When a company succeeds, ideally everyone should benefit. Getting a raise, having a better working environment or simply treating yourself to a nice break with family are all nice bonuses. Something many people cannot afford these days. Petrol and a long drive to the beach are luxuries. People are struggling to make ends meet at the lower end, struggling to pay loans at the middle and stressing about business at the other end.

Wealth is material abundance and it can only be created through improving the quality of life of others. We don’t have billionaires in Samoa, do we? If you are, please show yourself, so we can all congratulate you on being extra wealthy as we can claim you as our cousin, aunt, uncle or nephew while secretly telling people that you are a selfish individual that refuses to share your wealth with the rest of the family.

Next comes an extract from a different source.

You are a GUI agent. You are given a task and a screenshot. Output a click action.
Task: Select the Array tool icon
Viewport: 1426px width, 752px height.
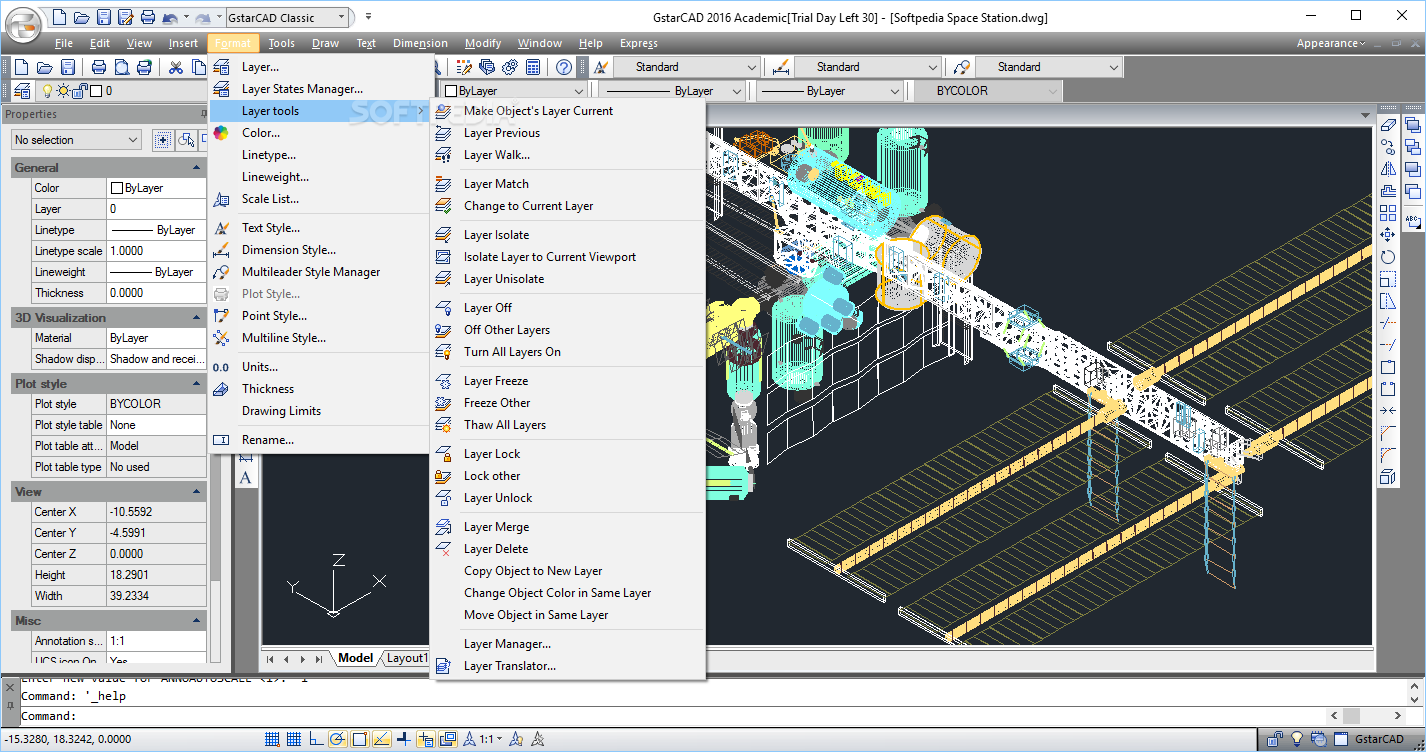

Remember that humans behind every brand and every major corporation. There are people who’ve spent their lives trying to build and succeed in that business. Usually they are part of a family who work and struggle together. We just see the successful side and the end result but we are not seeing the whole story.

Some of the most successful business owners wake up hours before 9am and sleep later than the rest of us every day. It is how they get more hours in the day and that’s how they’ve built their business from the ground up. Every business owner I’ve worked with started with an idea and started small. I have not worked with one yet that inherited a million dollars from their father or grandfather.

I agree, that not everyone is given the best start in life but everyone has opportunities to better themselves. We make choices every day to do something about our current situation. Those who succeed are not sitting back rocking their chairs, watching us from the top of the hill. Unless they’ve built massive generational wealth, business owners are still sitting in their offices, walking among their buildings, making sure that the systems work.

While we enjoy another peaceful Sunday Samoa remember that those who desire to get rich quick fall into temptation, into a snare, into many senseless and harmful desires that plunge people into ruin and destruction. Hard work always pays off. Money is not the problem. It is when we are slaves to it. Money is an amazing servant but a destructive master.